Catalogue > Un extrait vidéo au hasard

Po-chih Huang

Heaven on Fourth

Installation vidéo | 4k | couleur | 30:42 | Taiwan, USA | 2019

This is the video version of Heaven on Fourth. At “Performa 19” Huang Po-Chih used a non-realistic method to interpret an incident that occurred in the Chinese community of Flushing, New York. Heaven on Fourth took place in six performances, three performances per week. The work was expressed through a variety of forms, including installation, text and live performance. He hired actors, writers, bartenders and a masseuse to reconstruct the incident. The entire performance was based on the story of the Chinese woman Song Yang, an undocumented immigrant who engaged in erotic massage: To avoid being arrested by the police for prostitution again, she leapt from her rented fourth-floor apartment and landed heavily on a street lined with restaurants and erotic massage parlors in Flushing, New York. The title of the work (Heaven on Fourth) alludes to this incident, as well as the name of a massage parlor that was later established in the same apartment. Through this title, he directly explored the many contradictions in society today. Heaven on Fourth was not a typical performance. It defied specific categorization, because it had no script, only five texts. Within this structure, Huang Po-Chih and the four writers used words to open up an ambiguous space that accommodated any plot, any imagining or information, enabling an open-ended examination and review of the life of an inconspicuous character, and telling a story of “human fate at its lowest state.” During the process of performance, the actors read the text in a calm and gentle tone, and at each pause in the recitation, the bartender at the bar invited the audience to taste the cocktails. A massage bed was set up above the bar, and an actor randomly asked audience members if they would like to go upstairs for a massage. In this private mezzanine space, the hired masseuse massaged participants silently, while an actor recited the text softly in their ear. For Huang Po-Chih, the purpose of re-editing the incident with texts rather than a script was to provoke a direct reaction from spectators. However, such a manipulation had the potential to alter the real world. The artist did this deliberately in order to create a socially conscious “artwork.” However, works of art differ from acts of social activism, with their appeal to ideas and attitudes of skepticism. The use of an artistic vocabulary makes it easier for the audience to become engaged with a certain scenario.

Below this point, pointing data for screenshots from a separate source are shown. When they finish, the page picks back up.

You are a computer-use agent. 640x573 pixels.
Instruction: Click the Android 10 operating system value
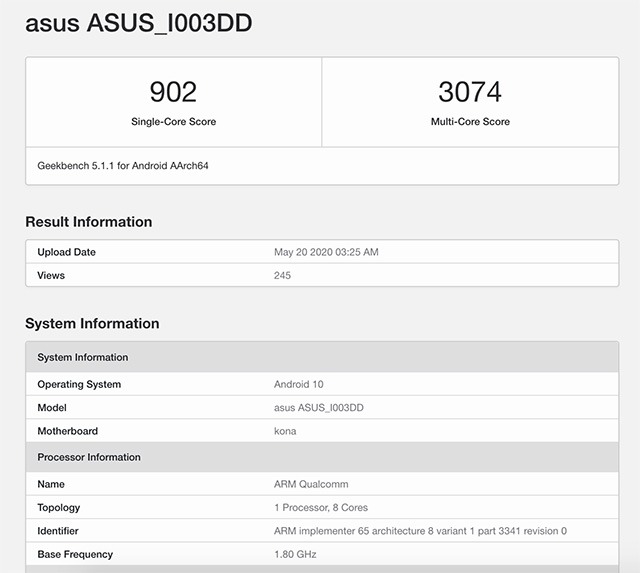click(x=299, y=384)
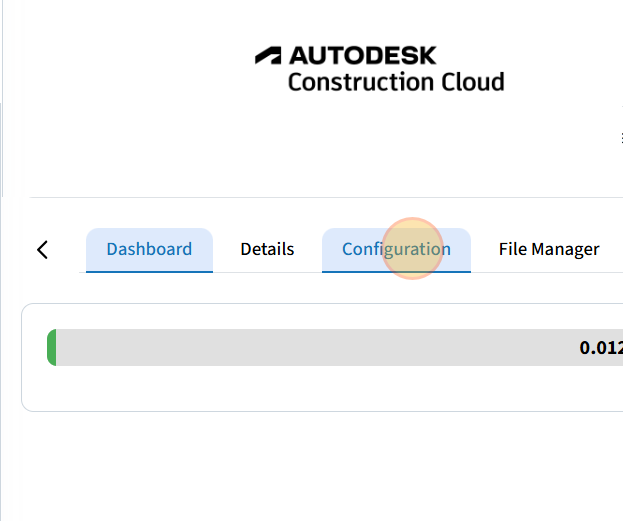Click the blue underline beneath Dashboard tab
Screen dimensions: 623x521
(x=149, y=271)
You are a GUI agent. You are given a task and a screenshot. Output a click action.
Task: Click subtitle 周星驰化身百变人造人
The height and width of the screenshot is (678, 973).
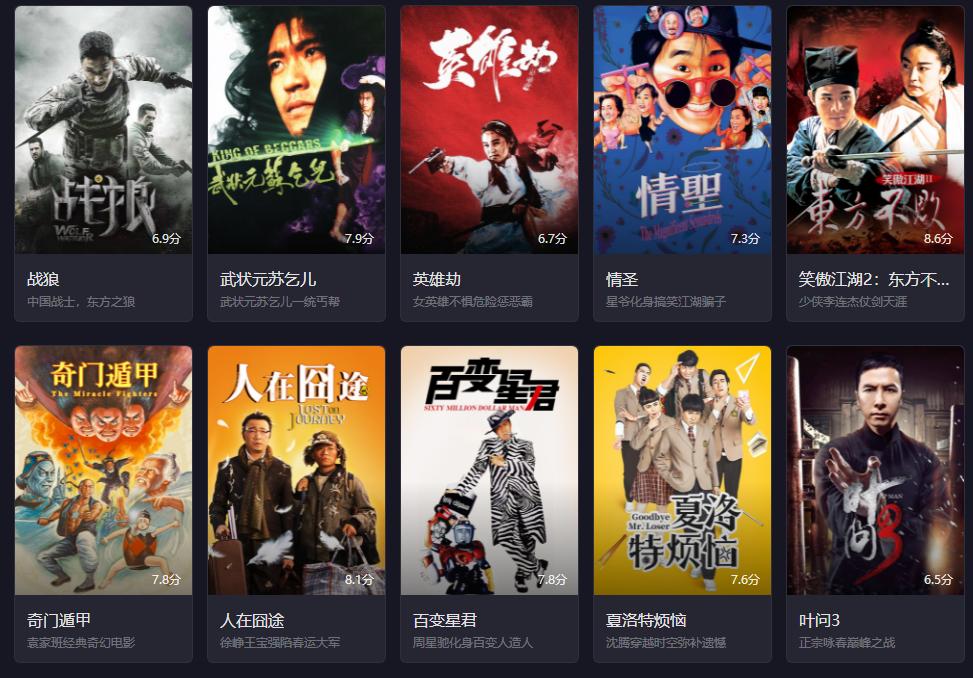[x=473, y=643]
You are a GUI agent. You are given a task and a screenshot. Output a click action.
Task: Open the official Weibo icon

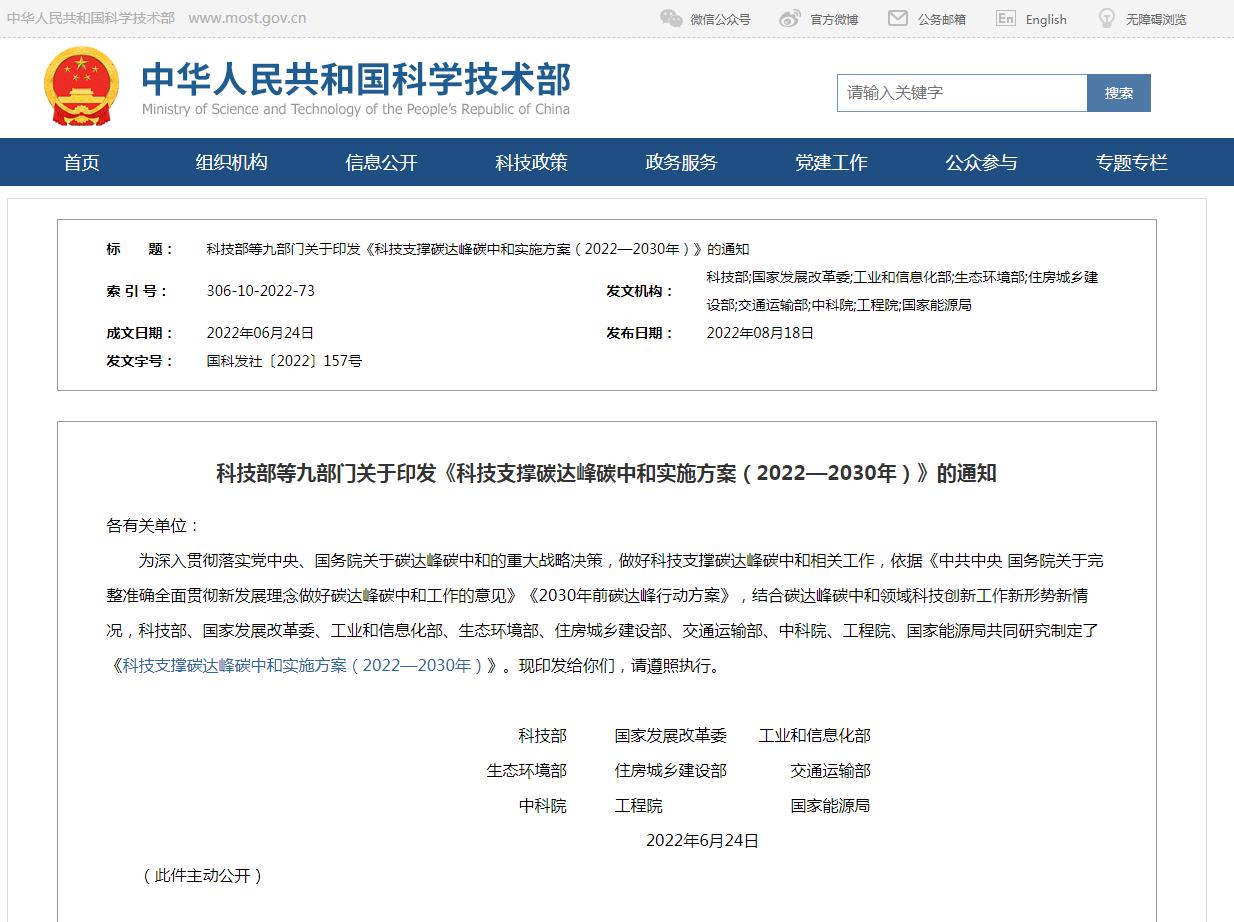pos(790,18)
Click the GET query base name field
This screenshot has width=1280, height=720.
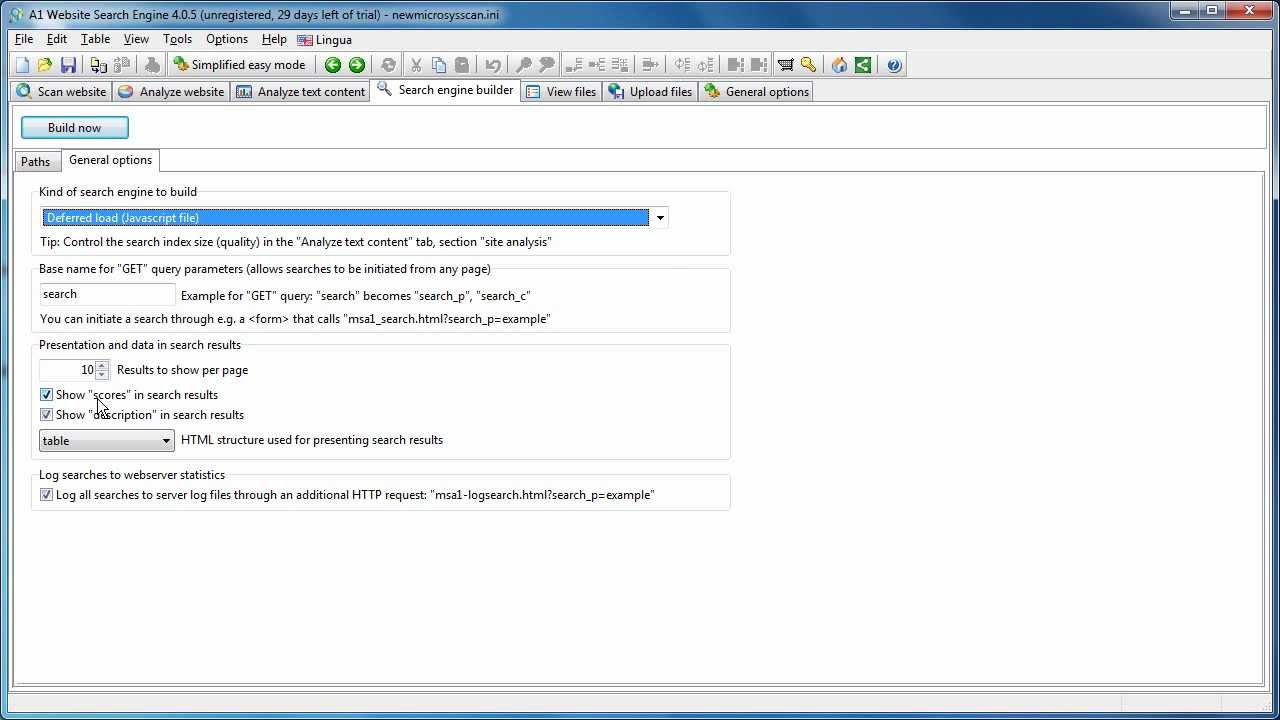(x=107, y=294)
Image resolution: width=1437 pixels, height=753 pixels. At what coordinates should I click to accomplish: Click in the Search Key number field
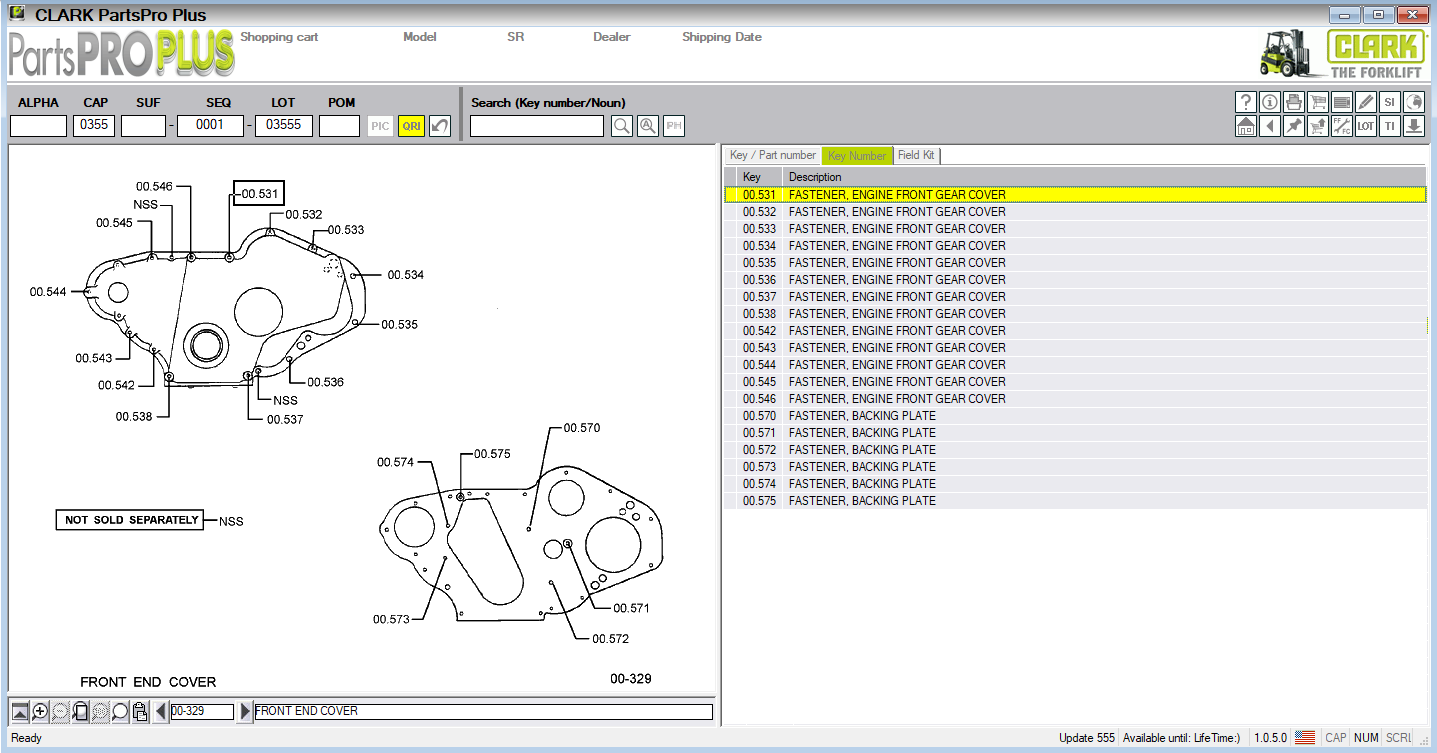coord(536,126)
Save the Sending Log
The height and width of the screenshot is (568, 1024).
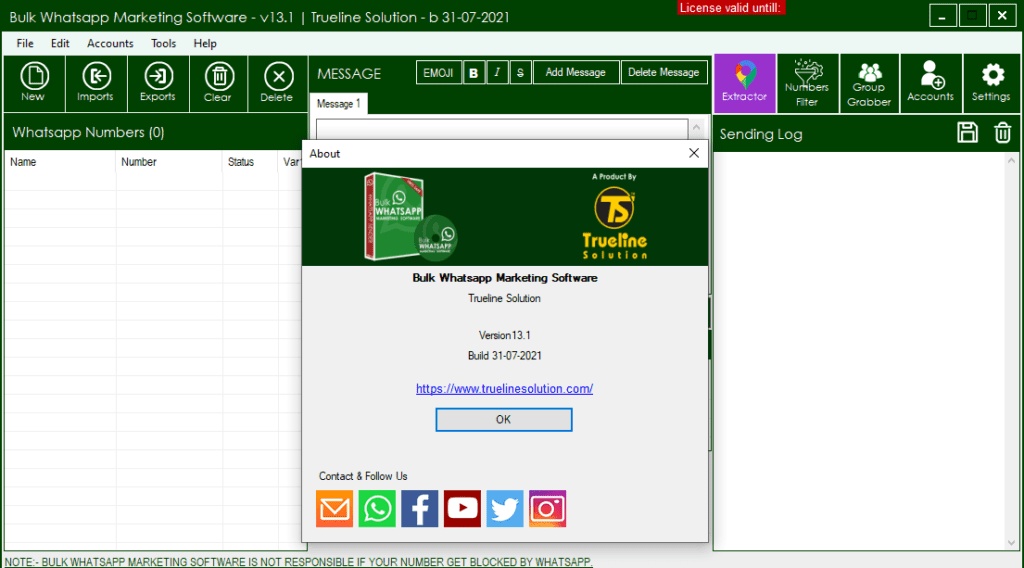click(x=967, y=133)
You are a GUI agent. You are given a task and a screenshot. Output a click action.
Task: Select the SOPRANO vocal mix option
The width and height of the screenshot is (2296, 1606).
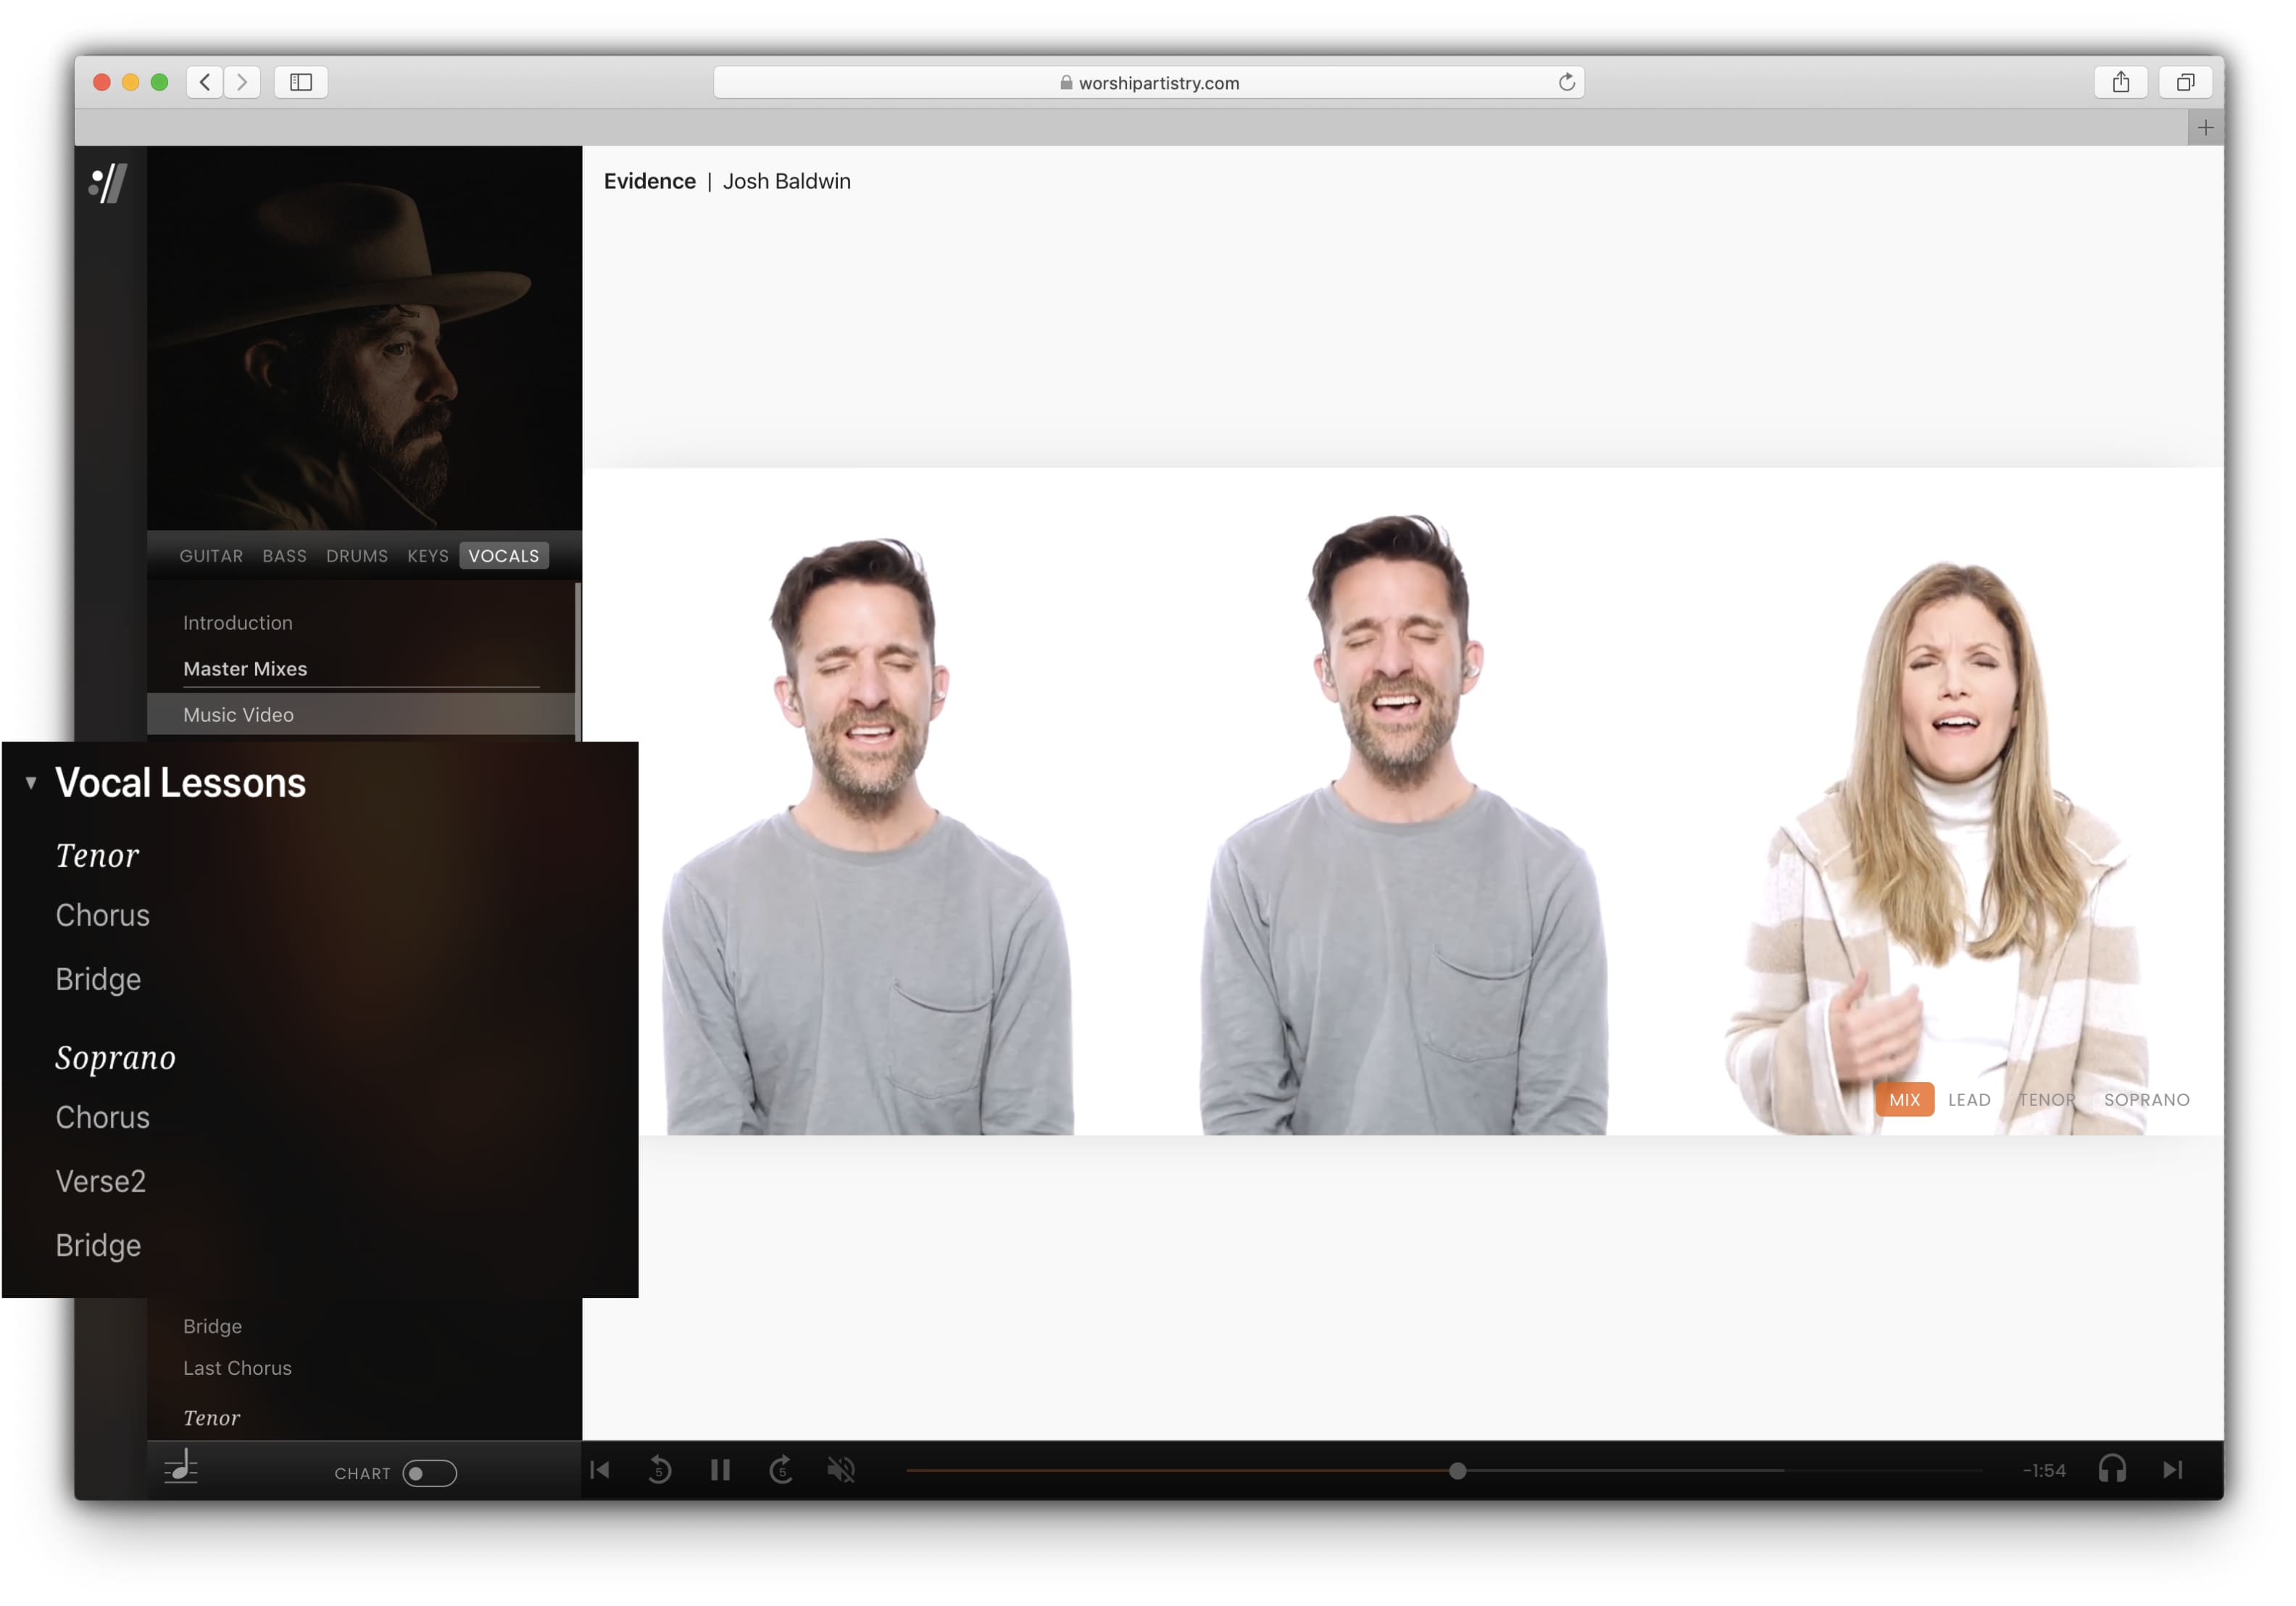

Huang Po-Chih (1980 born in Taoyuan, lives and works in Taipei, Taiwan) completed his studies at the Taipei National University of the Arts in Taiwan in 2011. His diverse artistic practice revolves around the circumstances and history of his family which enable him to involve in issues like agriculture, manufacturing, production, consumption, etc. Since 2013, exhibitions of his continuous art project "Five Hundred Lemon Trees" have been transformed into a crowd-funding platform allowing the appropriation of artistic resources for developing an agricultural brand, activating fallow farmland, and growing lemon trees for lemon liquor. On the other hand, the project has connected his family members, local farmers, and consumers to make a new social relationship possible. In the same year, he published his first collection of essays "Blue Skin: My Mother’s Story", the story about his mother. In a way, such a brief account of personal history can somehow reflect Taiwan's agricultural economic reform and social change over the past fifty years, which is essentially, a micro-level of observing his own family history and society as a whole in Taiwan. Huang Po-Chin received the grand prize of the Taipei Arts Award in 2013, was nominated HUGO BOSS Asia arts Award in 2015, and received Prudential Eye Awards in 2016. Huang participated in Taipei Biennale in 2014 and 2016 and has been exhibited internationally including the 8th Shenzhen Sculpture Biennale in China in 2014, Performa 19 in New York in 2019, Busan Biennale in Korea in 2020, also many group exhibitions in museums, e.g., the National Museum of Modern and Contemporary Art (MMCA) in Seoul, the Rockbund Art Museum in Shanghai, CHAT in Hong Kong, the Museum moderner Kunst Stiftung Ludwig Wie (mumok) in Vienna.